- [Stored data]
--- START ---
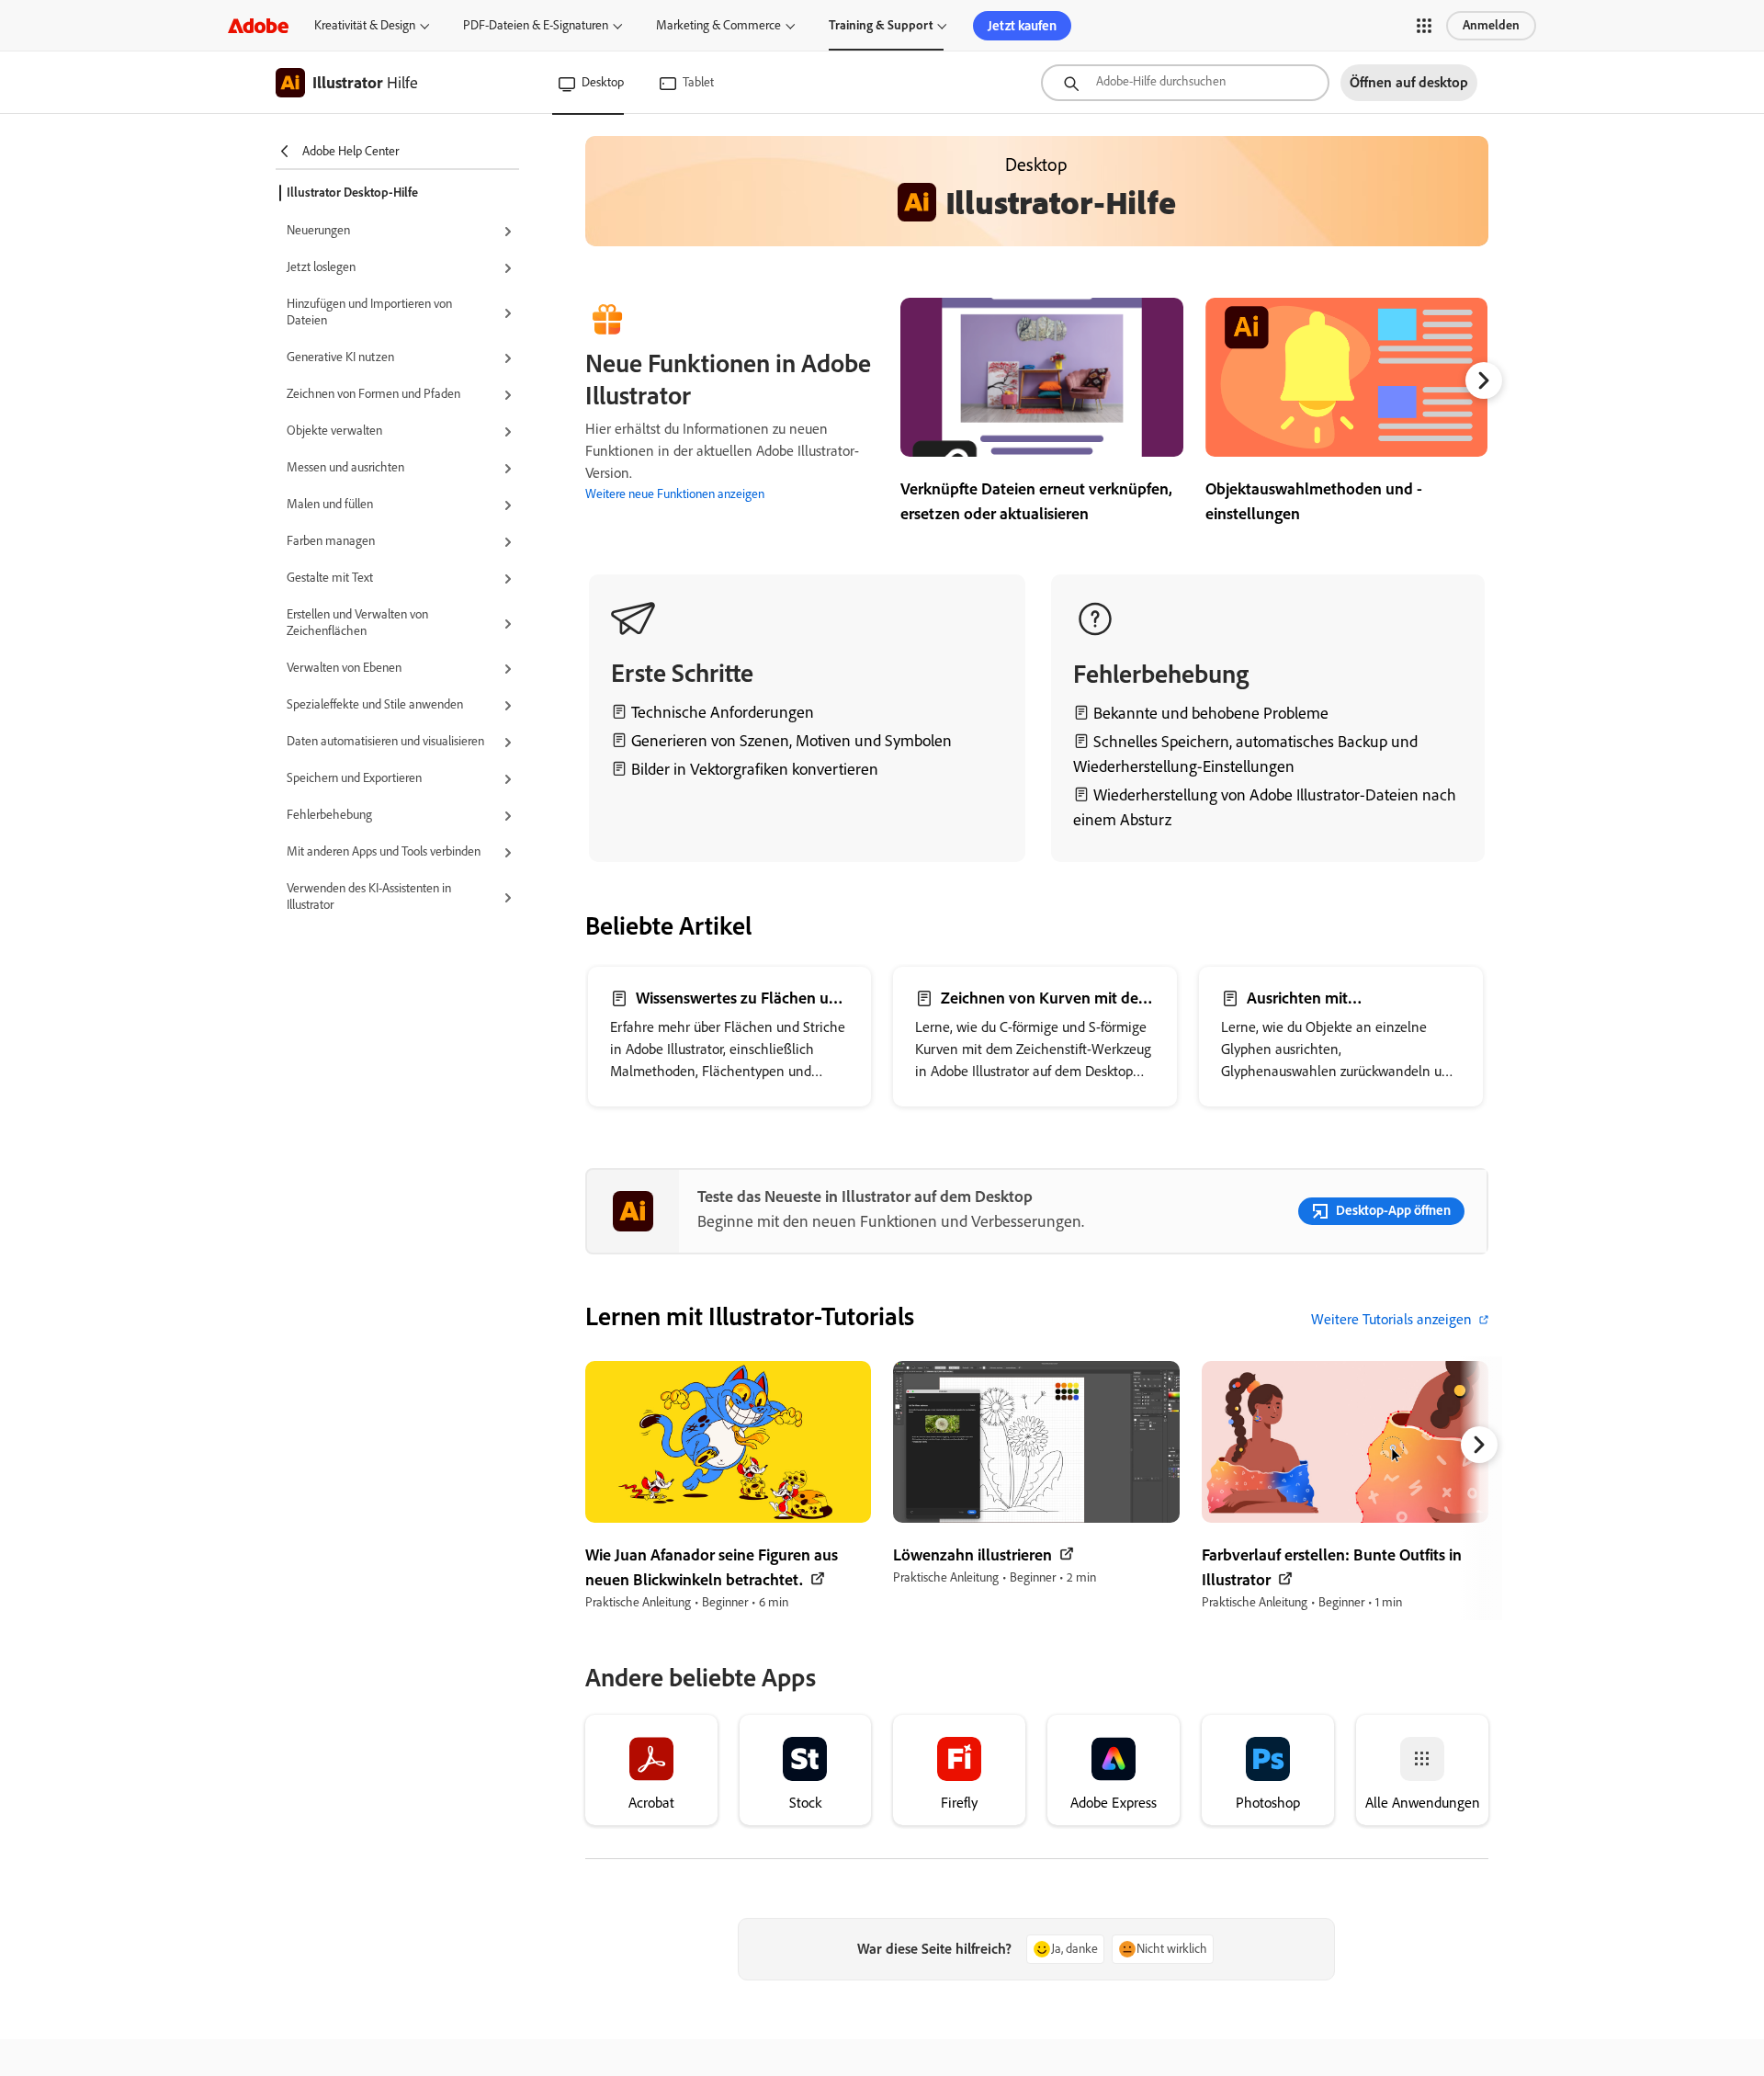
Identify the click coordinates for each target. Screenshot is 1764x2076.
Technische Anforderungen (722, 712)
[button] (1424, 25)
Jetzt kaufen (1022, 25)
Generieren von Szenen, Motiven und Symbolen (791, 741)
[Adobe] (258, 25)
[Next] (1483, 380)
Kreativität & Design (364, 25)
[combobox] (1185, 82)
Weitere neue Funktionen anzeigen (674, 494)
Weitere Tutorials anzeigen (1391, 1319)
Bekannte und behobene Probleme (1211, 713)
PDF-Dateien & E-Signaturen (535, 25)
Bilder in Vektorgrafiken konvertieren (754, 769)
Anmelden (1491, 25)
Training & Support (881, 25)
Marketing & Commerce (718, 25)
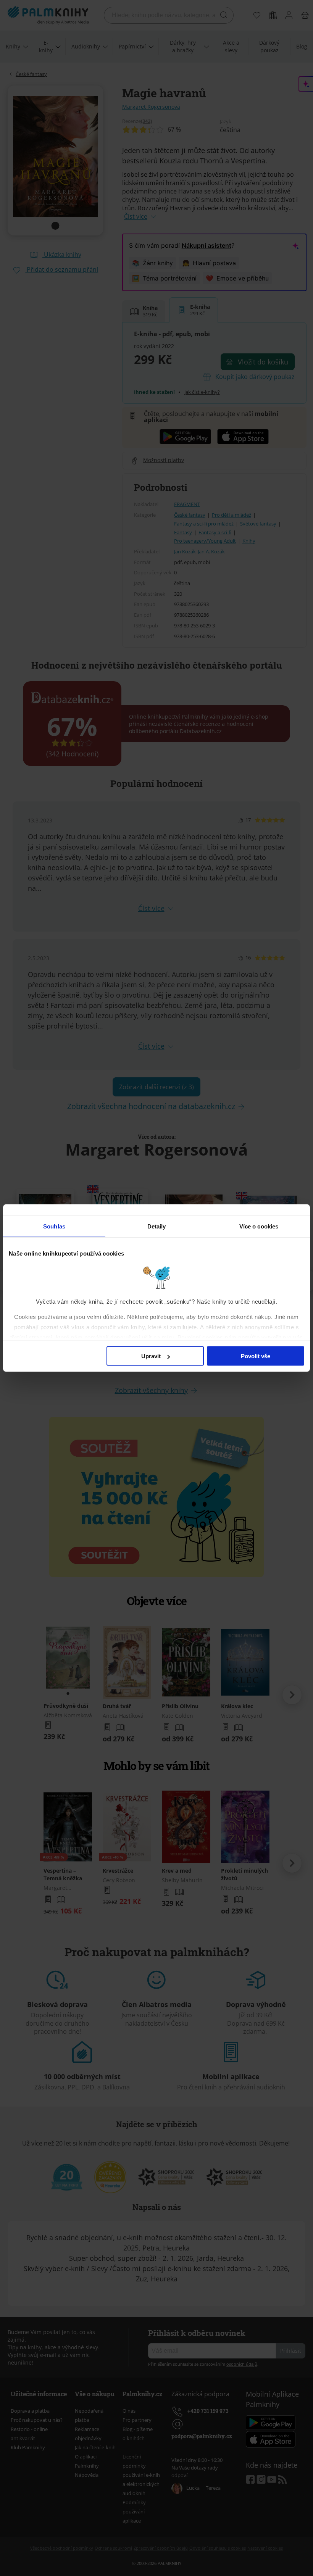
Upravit (151, 1356)
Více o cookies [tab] (258, 1226)
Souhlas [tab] (54, 1226)
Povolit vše (255, 1356)
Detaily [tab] (156, 1226)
--- END ---
- [Exercise instructions] Could the material above be given again in full and exactly, with its pictures left out?

- [Answer to this exercise]
Identify the click coordinates for each target. Screenshot is 1764x2076.
Technische Anforderungen (722, 712)
[button] (1424, 25)
Jetzt kaufen (1022, 25)
Generieren von Szenen, Motiven und Symbolen (791, 741)
[Adobe] (258, 25)
[Next] (1483, 380)
Kreativität & Design (364, 25)
[combobox] (1185, 82)
Weitere neue Funktionen anzeigen (674, 494)
Weitere Tutorials anzeigen (1391, 1319)
Bekannte und behobene Probleme (1211, 713)
PDF-Dateien & E-Signaturen (535, 25)
Bilder in Vektorgrafiken konvertieren (754, 769)
Anmelden (1491, 25)
Training & Support (881, 25)
Marketing & Commerce (718, 25)
Upravit (151, 1356)
Více o cookies [tab] (258, 1226)
Souhlas [tab] (54, 1226)
Povolit vše (255, 1356)
Detaily [tab] (156, 1226)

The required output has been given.